噗的一声,那张面向地面的,事实上正在偷笑的祸水脸忍不住地被儿子的童语惹得喷笑出声,但因为很轻,又被他接着用痛叫声掩盖了过去,所以母子俩都没发现。
“怎、怎么了,很、很疼吗?”谷若雨手足无措地问道。
凤轩不说话,直在那里点头,甚至为了装得像点,努力让额头上冒出冷汗。其实,刚才谷若雨只捣到了他的肚子,但他当时灵机一动,吃定谷若雨的性情老实善良,不会多想,当即装了起来。
果然,谷若雨没多想,真以为自己捣到了不该捣的地方,想到自己很用力,而且听说男人那里被重击的话,不仅会疼,如果伤得太重的话,恐怕还不能人道。
心存愧疚的谷若雨使劲扶着凤轩站起,边安抚他边说:“你别急,早上的那位大伯家就在附近,我们去他家,找个大夫给你看看。”
乘机往谷若雨身上靠的凤轩则语装艰难地应了一声,但心中的小恶魔在地上笑得打滚,叫道:娘子,你就乖乖负责嫁给为夫吧,哈哈!
“亮儿,跟着爹和娘,别走丢了,知道吗?”谷若雨不忘嘱咐站在地上的小谷亮一句,无意之间承认了父子俩的血缘关系。
“嗯。”小人儿乖乖地抓住她的衣摆应声。
谷若雨扶着不时唉哟叫唤的凤轩,两人身后是迈着短腿跟上的小娃儿。没走多久,就到了谷若雨口中的那位大伯家。
这大伯一家人是对谷若雨很照顾的为数不多的人之一,他们当然是在宫家别庄认识的。正在喂猪的大婶听见有人在门口叫,出来一看,是谷若雨,当即热情地把她迎进家。因为看上去比较急,纵使对凤轩的身份感到好奇的大婶也没多问,出去找了大夫过来。
期间凤轩装的他很严重的样子,让谷若雨不得已的帮他换上了衣服。待大夫到后,这因为是伤在私处,所以只有大夫进到房内,谷若雨等人被赶了出去。她们前脚一关门,后脚凤轩那副病样就不见了,看得大夫是楞在那里。
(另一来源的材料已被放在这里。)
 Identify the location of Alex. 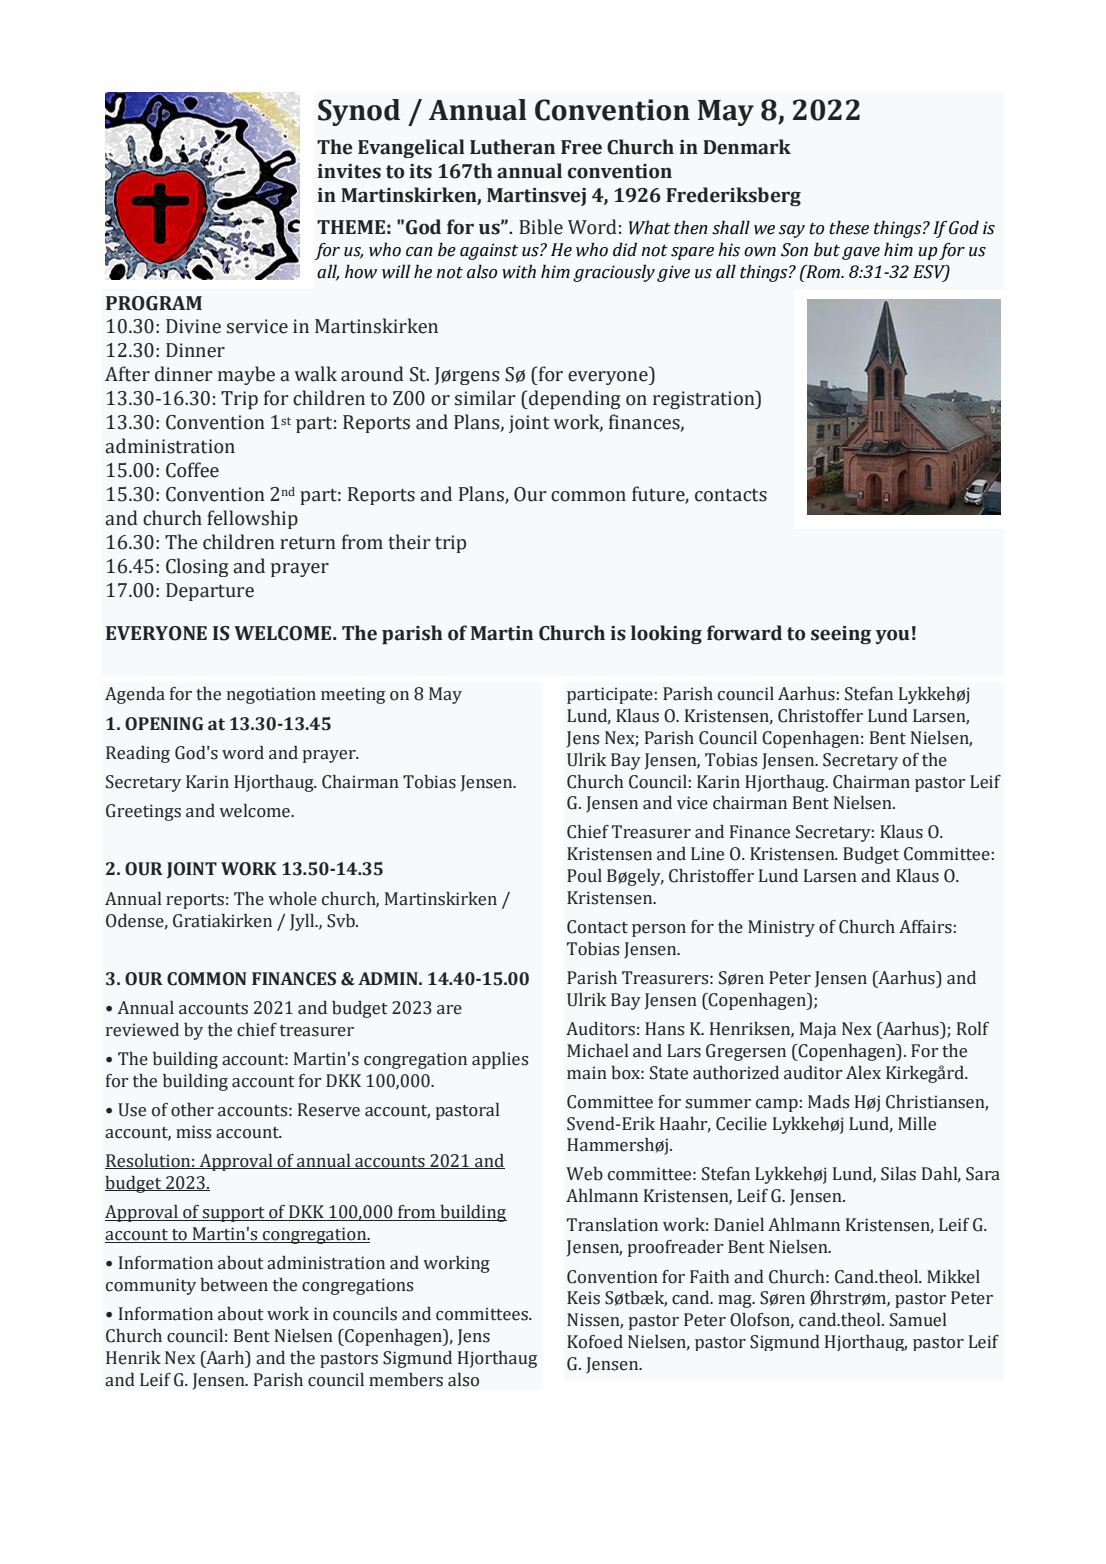
(863, 1073).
只见凤轩掏出两锭金元宝,压低声音地教那位大夫说:“知道怎么说吧,要说这伤要多严重,就有多严重!还有记得说我得上了风寒,需要细心照顾,懂了吗?”
这厢在那里教人撒谎,外面的那厢则是大婶好奇地询问起了凤轩的身份,那副长相一看就是小谷亮的爹,大婶想确认一下心中所想。
“他是我爹!”经常被人骂没爹的孩子,小谷亮还没等谷若雨回话,就立刻表明了凤轩的身份,澄清被人诬蔑的事实,很自豪他有个爹了!
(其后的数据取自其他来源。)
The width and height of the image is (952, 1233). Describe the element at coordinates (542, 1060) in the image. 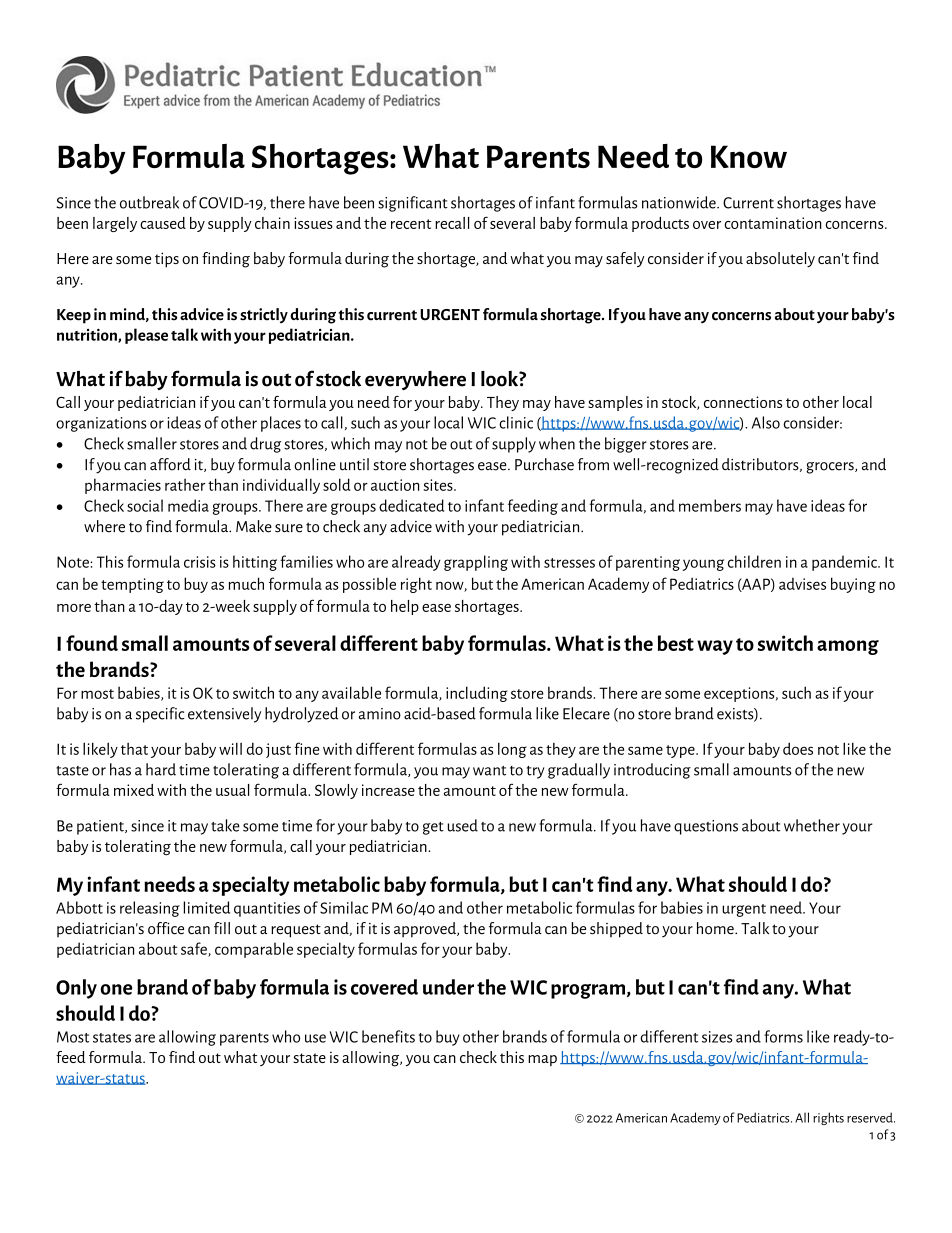

I see `map` at that location.
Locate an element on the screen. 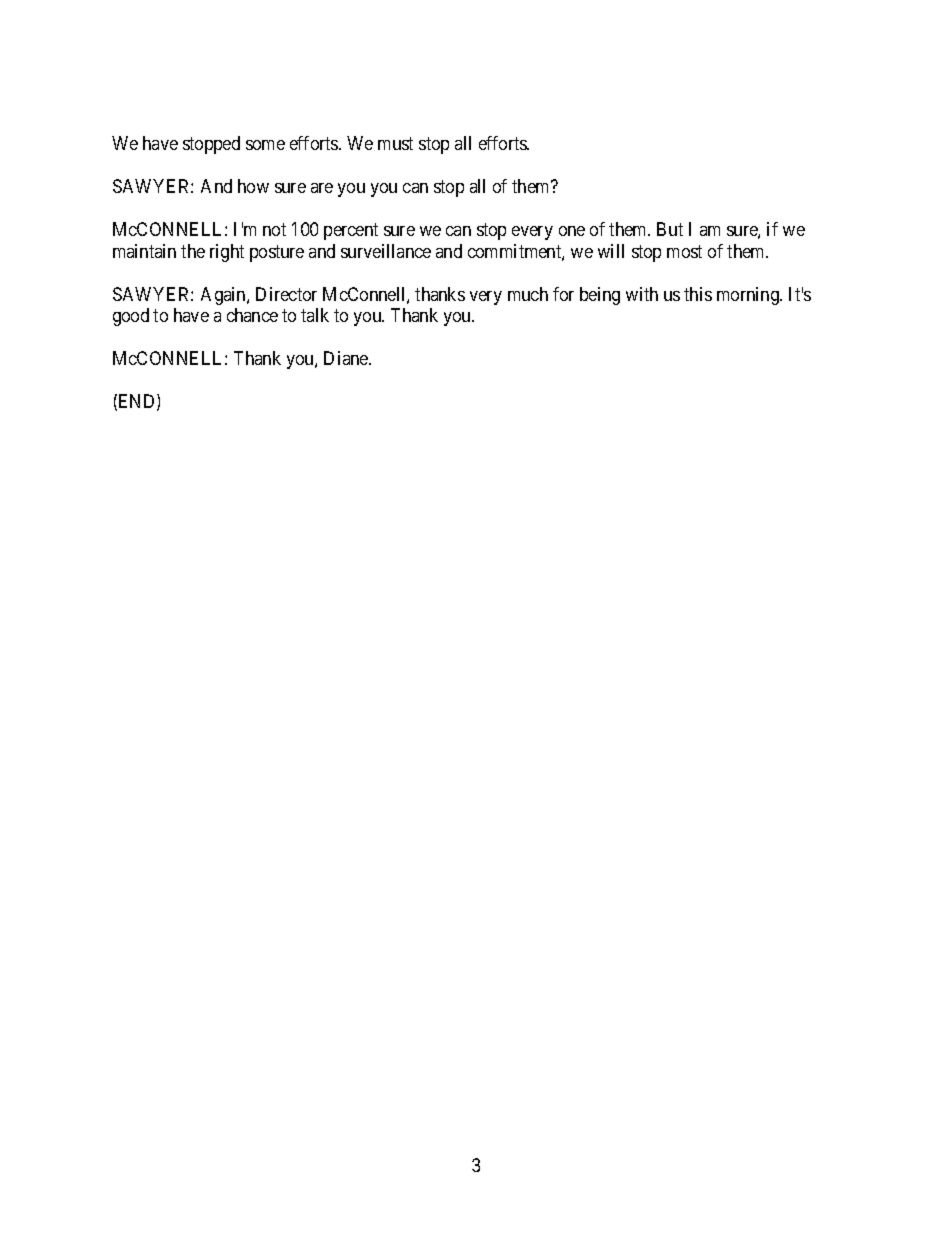 The height and width of the screenshot is (1233, 952). Again is located at coordinates (224, 296).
“是吗?这么说你们一家三口团聚了!”以往见谷若雨的脸那样,又没见到她相公,以为出了什么事,一生一死,所以没敢问,这下好了,大婶真心为她感到高兴。
“对,爹和我们重逢了!”小娃儿快嘴快舌,压根不给谷若雨说话的机会,弄得她很懊恼,但又舍不得责备儿子,只好在那里默不作声。
接下来大婶又问了一下关于今早从自家老头子听来的谷若雨去西边边境的事情,两人没聊几下,这大夫就出来了,谷若雨忙上前询问。